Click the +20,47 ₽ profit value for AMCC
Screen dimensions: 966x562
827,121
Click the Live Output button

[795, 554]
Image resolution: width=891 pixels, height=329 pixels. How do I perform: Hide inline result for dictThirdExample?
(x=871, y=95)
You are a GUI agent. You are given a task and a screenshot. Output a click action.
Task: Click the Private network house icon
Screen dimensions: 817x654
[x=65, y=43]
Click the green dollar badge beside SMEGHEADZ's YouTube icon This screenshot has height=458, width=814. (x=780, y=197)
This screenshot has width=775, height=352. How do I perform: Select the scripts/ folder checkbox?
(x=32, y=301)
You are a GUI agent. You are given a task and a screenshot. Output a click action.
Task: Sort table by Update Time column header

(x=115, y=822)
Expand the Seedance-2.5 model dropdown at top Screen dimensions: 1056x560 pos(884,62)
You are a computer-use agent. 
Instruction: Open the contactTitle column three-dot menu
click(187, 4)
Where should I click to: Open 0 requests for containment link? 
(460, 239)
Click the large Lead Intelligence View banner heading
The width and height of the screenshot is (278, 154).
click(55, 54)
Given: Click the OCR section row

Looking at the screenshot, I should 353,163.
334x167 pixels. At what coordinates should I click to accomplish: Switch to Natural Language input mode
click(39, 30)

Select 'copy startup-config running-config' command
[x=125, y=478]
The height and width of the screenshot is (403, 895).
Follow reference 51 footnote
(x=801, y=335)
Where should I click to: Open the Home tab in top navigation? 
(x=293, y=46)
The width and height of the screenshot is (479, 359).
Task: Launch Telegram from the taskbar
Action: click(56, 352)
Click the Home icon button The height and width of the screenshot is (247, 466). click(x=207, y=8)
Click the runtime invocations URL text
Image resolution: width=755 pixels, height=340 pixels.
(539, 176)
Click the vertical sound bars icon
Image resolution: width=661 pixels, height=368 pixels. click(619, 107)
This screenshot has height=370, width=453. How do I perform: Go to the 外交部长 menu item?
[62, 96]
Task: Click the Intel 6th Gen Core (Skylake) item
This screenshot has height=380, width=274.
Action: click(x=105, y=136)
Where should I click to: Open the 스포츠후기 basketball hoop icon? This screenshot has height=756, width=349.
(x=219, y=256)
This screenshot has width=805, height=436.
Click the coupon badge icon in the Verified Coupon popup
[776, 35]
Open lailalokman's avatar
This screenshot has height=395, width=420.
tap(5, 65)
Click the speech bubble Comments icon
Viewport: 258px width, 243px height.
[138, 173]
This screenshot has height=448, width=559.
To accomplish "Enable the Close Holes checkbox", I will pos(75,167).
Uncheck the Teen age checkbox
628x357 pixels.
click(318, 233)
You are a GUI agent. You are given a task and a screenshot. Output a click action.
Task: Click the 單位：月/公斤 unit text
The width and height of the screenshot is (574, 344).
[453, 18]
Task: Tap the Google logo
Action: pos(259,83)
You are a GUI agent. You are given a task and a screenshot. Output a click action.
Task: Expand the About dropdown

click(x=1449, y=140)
·····
HOW TO COMPLETE THIS TASK —
Work out how many lines in the entries contain "text" and give that number alone.

OUTPUT BELOW —
2